** BEGIN TEXT PASSAGE **

From what I remember reading air to air CAC are more efficient where air to water CAC are more consistent...... Or was it the other way around.......

It's the other way around usually. Air-to-water (A/W) can be much more effective if the coolant temp is low enough. That means a dedicated system with an electric pump and low-temp radiator (not tied into the engine cooling system). You also typically have a shorter flow path, although Heckraiser's A/A plumbing is quite short in this case.

A/W also has an advantage where you don't have enough real estate in the front of the vehicle for a large enough A/A cooler - as long as the A/W core can reject enough heat - which is in turn based on coolant pump flowrate, CAC core size/type, and coolant temps. If the system isn't sized properly, or if the low-temp radiator doesn't reject heat well enough, then the A/W system can heat soak and be less consistent than a large A/A CAC. In my experience anyway.

It's also a tradeoff between packaging, cost, and minimizing pressure drop across the cooler. The larger the better for minimal pressure drop, and well designed end-tanks are a must. There is some sacrifice in response since the compressor will need to fill a larger volume before the manifold gets up to full pressure, but if you do the math it's usually such a small time difference to fill the volume that it won't be noticed by a typical driver.
 
That and evidently you can't keep A/W intercooler pumps alive in an 80 series. haha. I will be on my 3rd Meziere water pump in 2.5 years. If you have the room A/A is best for a truck that needs power on the hwy, if you expect a lot of your power needs are going to be at very low speeds and limited air flow, perhaps pulling an offroad trailer than I would suggest looking at an A/W.

** END TEXT PASSAGE **
** BEGIN EXERCISE MATERIAL **

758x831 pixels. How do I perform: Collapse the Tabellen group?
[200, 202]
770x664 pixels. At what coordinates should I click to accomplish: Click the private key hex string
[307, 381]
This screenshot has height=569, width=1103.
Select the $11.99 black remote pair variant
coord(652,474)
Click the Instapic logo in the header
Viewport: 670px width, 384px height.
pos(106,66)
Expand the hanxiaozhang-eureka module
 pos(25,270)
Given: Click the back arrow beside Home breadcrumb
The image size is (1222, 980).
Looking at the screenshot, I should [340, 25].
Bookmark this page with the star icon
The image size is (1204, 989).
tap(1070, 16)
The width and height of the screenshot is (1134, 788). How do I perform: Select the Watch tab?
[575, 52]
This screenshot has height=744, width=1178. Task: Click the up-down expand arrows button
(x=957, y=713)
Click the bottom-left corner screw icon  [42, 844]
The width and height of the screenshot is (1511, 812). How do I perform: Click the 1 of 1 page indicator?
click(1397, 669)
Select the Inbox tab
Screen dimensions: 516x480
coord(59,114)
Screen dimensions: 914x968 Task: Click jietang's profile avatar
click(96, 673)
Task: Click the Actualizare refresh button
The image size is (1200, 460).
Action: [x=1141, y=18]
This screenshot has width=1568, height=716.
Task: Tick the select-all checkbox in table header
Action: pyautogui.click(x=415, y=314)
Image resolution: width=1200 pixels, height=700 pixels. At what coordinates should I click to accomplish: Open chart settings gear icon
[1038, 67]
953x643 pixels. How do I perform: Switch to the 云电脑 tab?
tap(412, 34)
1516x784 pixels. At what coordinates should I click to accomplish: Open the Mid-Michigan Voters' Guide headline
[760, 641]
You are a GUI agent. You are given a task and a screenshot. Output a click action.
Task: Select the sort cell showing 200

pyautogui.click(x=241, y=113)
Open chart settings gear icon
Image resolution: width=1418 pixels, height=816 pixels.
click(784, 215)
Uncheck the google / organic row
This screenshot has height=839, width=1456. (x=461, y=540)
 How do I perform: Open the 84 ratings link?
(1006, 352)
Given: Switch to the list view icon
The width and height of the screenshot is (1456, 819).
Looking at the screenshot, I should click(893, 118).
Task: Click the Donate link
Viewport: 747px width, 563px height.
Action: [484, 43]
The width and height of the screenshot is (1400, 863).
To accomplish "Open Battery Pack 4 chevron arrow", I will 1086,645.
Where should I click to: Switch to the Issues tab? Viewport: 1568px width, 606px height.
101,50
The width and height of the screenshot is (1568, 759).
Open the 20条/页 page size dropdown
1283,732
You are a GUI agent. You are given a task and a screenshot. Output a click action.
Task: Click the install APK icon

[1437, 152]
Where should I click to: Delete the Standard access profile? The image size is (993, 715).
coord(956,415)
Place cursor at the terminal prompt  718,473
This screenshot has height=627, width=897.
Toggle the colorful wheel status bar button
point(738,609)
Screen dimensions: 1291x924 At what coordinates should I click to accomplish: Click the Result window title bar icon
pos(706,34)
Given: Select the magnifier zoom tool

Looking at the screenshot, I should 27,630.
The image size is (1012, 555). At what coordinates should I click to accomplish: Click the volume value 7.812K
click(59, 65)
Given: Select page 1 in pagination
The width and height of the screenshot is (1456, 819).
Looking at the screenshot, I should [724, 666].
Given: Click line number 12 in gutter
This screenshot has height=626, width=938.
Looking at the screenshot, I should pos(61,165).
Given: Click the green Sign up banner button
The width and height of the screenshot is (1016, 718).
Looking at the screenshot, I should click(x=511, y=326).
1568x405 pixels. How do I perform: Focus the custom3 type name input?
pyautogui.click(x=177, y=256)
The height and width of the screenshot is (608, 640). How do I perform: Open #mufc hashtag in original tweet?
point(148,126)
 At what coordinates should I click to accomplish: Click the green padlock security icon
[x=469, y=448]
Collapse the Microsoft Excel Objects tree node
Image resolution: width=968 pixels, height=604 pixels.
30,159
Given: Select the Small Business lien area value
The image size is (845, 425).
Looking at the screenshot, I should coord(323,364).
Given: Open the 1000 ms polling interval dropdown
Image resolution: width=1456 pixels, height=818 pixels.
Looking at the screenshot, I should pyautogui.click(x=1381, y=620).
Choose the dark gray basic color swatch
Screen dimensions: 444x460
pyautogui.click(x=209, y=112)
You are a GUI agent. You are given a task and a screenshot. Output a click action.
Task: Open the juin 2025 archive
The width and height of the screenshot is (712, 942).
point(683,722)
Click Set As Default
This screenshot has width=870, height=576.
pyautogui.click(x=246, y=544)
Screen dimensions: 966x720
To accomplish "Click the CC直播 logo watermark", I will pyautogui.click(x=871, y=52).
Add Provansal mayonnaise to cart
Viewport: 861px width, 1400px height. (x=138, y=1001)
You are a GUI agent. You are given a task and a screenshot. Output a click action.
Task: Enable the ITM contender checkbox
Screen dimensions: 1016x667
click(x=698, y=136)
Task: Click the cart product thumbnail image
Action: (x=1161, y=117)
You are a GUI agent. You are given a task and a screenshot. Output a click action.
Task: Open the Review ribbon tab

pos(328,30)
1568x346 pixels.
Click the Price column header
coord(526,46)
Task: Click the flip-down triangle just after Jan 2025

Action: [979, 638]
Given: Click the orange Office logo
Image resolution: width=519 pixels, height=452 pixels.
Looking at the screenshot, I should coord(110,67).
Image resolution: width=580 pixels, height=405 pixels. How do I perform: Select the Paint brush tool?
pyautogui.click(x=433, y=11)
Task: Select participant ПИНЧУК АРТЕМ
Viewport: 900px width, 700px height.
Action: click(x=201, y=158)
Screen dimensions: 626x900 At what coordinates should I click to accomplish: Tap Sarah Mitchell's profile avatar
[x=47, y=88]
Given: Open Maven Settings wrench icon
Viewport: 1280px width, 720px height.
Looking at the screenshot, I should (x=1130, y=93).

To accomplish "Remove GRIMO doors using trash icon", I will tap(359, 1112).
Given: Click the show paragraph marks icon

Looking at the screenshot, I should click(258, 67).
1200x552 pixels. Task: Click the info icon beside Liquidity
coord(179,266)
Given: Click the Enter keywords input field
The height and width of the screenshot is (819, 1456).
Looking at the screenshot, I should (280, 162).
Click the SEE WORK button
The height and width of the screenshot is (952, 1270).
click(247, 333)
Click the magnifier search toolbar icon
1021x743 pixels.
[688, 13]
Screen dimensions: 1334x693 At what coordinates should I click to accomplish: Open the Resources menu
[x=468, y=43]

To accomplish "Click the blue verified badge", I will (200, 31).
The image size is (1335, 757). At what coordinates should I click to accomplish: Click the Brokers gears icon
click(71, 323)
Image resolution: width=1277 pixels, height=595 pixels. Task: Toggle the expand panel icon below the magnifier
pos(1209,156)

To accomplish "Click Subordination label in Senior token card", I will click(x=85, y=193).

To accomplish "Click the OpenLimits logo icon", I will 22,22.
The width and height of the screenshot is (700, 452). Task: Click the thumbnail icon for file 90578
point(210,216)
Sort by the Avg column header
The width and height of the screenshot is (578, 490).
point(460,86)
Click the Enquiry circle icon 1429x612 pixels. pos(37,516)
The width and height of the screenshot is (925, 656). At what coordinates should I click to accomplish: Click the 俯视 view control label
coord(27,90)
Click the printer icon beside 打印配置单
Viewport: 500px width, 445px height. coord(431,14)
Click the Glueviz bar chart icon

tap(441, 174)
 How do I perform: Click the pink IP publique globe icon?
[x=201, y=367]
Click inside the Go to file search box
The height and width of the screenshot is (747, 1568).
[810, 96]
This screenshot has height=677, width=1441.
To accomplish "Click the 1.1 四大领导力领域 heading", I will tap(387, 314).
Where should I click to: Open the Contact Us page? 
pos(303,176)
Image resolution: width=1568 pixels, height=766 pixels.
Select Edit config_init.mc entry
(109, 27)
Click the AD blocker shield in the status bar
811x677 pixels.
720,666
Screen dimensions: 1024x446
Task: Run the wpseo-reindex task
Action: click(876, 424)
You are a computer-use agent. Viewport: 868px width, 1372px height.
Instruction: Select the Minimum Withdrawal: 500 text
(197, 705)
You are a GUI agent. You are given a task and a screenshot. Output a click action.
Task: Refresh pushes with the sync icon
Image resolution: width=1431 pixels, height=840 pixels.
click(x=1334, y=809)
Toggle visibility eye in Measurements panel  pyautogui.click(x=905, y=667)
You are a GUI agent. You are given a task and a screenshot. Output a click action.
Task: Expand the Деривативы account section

** END EXERCISE MATERIAL **

REQUIRED ACTIONS |
(A) Count the lines of the listing that contain the string "button", treating uppercase and lowercase as distinct. Give only the number.
(B) Extend the intercooler discussion, picking up after its final sentence.
The intercooler discussion and the listing have no connection to each other.

ANSWER LIST |
(A) 5

(B)
 
Super stoked to see this. Was just talking with a coworker about doing the same thing. Perhaps doing an fmu and safc to help with "tuning" lol! So archaic. Excited to see the outcome.
 
The disappointments with this treadstone manifold continue to pile up. I realized that when I bolt the turbo down, the compressor housing will contact the manifold. If I rotate it so its pointing 45* to the passenger side, it will clear but only by a mm or two. Time to buy a spacer. There's already very minimal hood clearance, so I'm hoping this doesn't put my charge pipes into the hood. I don't know what the deal is with this manifold-- if they actually bothered to try one before selling them to the public, they probably would have run into all these problems and made a better product. Turbo positioning is too high and too close to the motor, holes are incorrectly tapped, poor clearance for bolting the thing down, turbo flange is right on the main log of the manifold so any decent-sized T4 turbo will interfere with the manifold itself.

Again, all fixable problems, but the whole reason I bought this manifold was to put together a "bolt-on" kit. If I knew I would be spending extra time and money to make it work, I would have made a y-pipe out of the stock manifolds instead--or hired it out. Then you can put the turbo wherever you want, make it twin-scroll, etc.

Just venting.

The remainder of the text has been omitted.